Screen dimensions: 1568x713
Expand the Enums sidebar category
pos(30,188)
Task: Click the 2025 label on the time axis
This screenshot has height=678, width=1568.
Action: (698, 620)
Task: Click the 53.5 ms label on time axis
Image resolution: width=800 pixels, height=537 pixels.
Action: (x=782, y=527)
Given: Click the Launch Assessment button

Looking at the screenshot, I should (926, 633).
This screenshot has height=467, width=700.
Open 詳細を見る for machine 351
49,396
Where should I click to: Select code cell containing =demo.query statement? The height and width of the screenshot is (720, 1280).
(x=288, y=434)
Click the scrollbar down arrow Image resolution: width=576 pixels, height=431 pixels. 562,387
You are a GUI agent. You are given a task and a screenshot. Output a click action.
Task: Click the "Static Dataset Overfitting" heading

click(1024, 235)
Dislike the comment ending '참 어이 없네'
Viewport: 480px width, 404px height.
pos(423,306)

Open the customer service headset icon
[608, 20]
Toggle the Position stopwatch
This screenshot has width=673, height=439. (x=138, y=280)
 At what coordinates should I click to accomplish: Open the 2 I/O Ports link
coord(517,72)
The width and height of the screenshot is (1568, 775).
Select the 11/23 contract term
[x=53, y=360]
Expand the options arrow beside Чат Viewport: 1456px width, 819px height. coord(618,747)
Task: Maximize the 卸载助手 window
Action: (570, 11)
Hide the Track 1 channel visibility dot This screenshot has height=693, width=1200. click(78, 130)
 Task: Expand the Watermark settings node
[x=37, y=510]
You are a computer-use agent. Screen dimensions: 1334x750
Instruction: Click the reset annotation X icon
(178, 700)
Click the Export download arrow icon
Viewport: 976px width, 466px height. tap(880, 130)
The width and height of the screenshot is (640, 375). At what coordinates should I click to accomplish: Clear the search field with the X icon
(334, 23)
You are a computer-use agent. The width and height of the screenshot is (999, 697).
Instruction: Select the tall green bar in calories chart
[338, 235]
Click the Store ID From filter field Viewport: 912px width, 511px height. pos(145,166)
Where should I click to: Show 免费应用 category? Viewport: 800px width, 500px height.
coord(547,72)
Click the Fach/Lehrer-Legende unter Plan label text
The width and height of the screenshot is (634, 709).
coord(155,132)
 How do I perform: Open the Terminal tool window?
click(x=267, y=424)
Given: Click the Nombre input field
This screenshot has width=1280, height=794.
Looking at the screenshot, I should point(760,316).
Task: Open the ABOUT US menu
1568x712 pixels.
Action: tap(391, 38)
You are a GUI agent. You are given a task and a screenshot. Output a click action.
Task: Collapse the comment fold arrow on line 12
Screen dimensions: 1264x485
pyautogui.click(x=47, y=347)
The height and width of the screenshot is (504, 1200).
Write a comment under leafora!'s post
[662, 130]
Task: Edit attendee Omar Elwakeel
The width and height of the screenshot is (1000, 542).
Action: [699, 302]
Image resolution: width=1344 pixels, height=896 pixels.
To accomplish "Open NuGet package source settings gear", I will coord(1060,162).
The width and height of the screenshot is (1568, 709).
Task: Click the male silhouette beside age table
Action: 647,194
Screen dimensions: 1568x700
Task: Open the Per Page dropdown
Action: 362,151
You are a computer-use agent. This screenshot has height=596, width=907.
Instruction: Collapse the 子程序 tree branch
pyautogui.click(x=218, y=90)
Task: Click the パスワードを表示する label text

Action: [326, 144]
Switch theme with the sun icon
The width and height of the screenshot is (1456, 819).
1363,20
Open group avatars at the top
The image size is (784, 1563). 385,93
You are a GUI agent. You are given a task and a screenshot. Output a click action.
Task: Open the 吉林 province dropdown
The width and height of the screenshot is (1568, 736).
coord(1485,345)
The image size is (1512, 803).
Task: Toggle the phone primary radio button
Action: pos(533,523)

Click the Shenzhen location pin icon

________

■ **YOUR TASK**:
With the line containing "Task: Open the 吉林 province dropdown" as the start, transcribe each line through the end of the listing above, exactly and only.

■ **SOLUTION TO THIS TASK**:
Task: Open the 吉林 province dropdown
The width and height of the screenshot is (1568, 736).
coord(1485,345)
The image size is (1512, 803).
Task: Toggle the phone primary radio button
Action: pos(533,523)

Click the Shenzhen location pin icon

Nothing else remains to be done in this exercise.